— START Records for the exercise —
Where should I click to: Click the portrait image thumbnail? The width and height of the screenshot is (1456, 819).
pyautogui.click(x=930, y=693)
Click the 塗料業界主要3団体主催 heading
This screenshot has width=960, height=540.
— END Records for the exercise —
— START Records for the exercise —
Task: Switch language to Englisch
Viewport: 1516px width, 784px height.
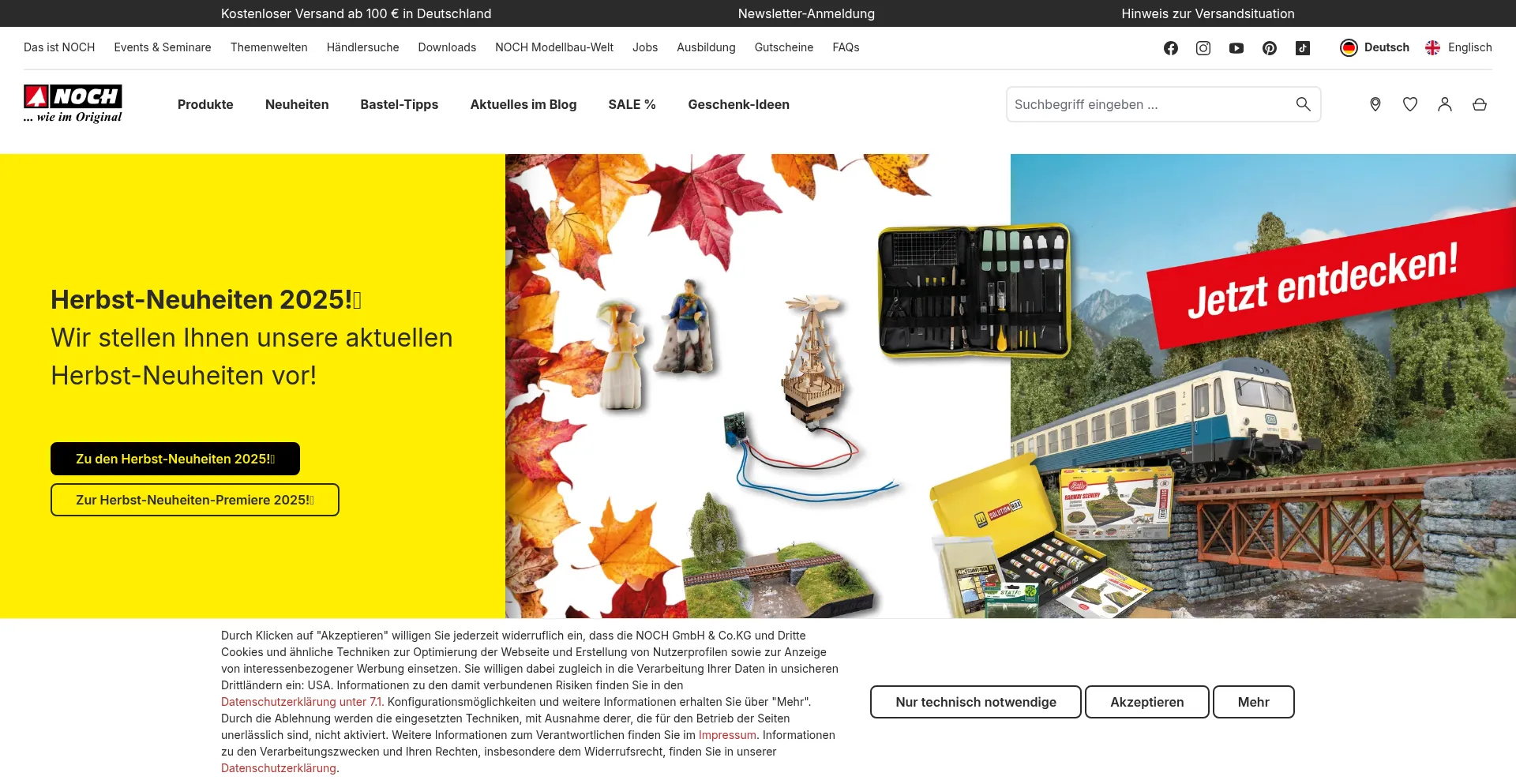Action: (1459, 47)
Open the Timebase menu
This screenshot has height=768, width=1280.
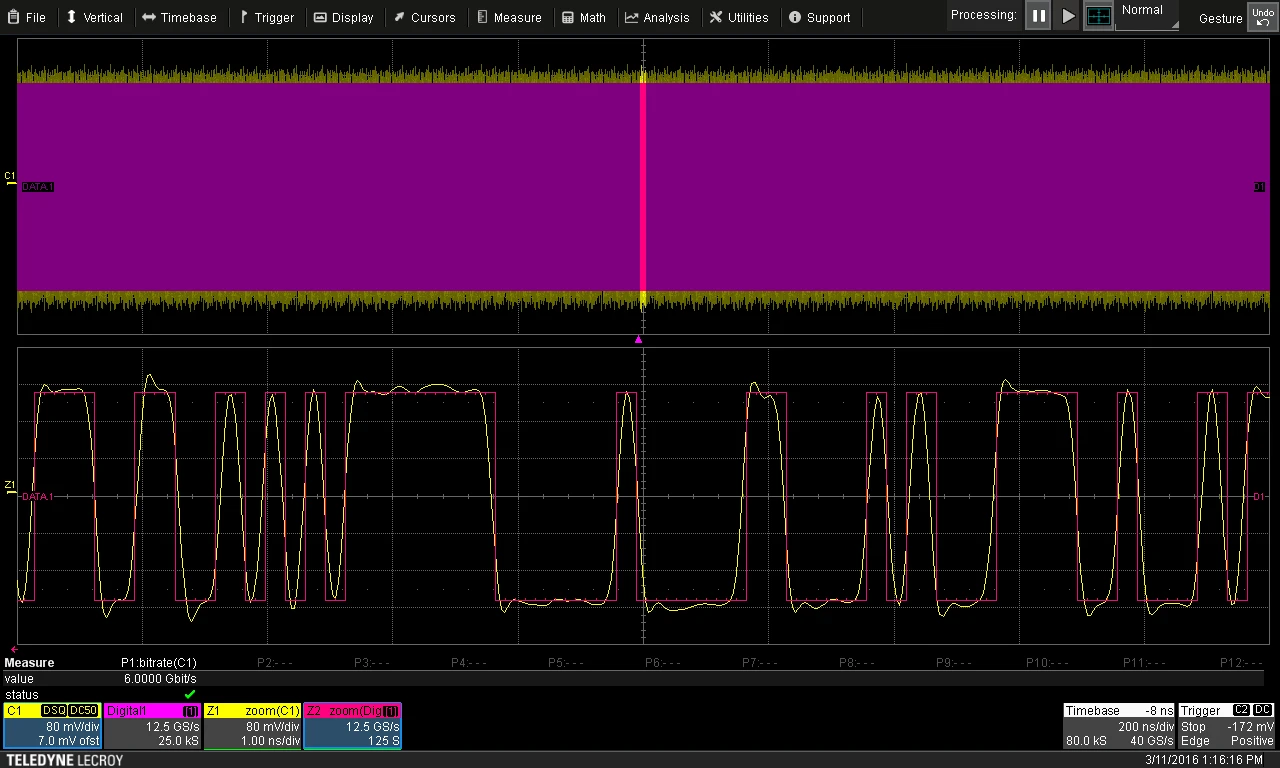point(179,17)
— END Records for the exercise —
Required task>
Please reproduce the material from the line containing "Task: Switch language to Englisch" up to and including the line containing "point(179,17)", requests included, with each coordinate in the answers multiplied by 1.15 and rounded to a whole number, halves rounded up. Keep every other number as it is, and leave the pictures out of your reply.

Exercise response>
Task: Switch language to Englisch
Viewport: 1516px width, 784px height.
Action: (1678, 54)
Open the Timebase menu
This screenshot has height=768, width=1280.
point(206,20)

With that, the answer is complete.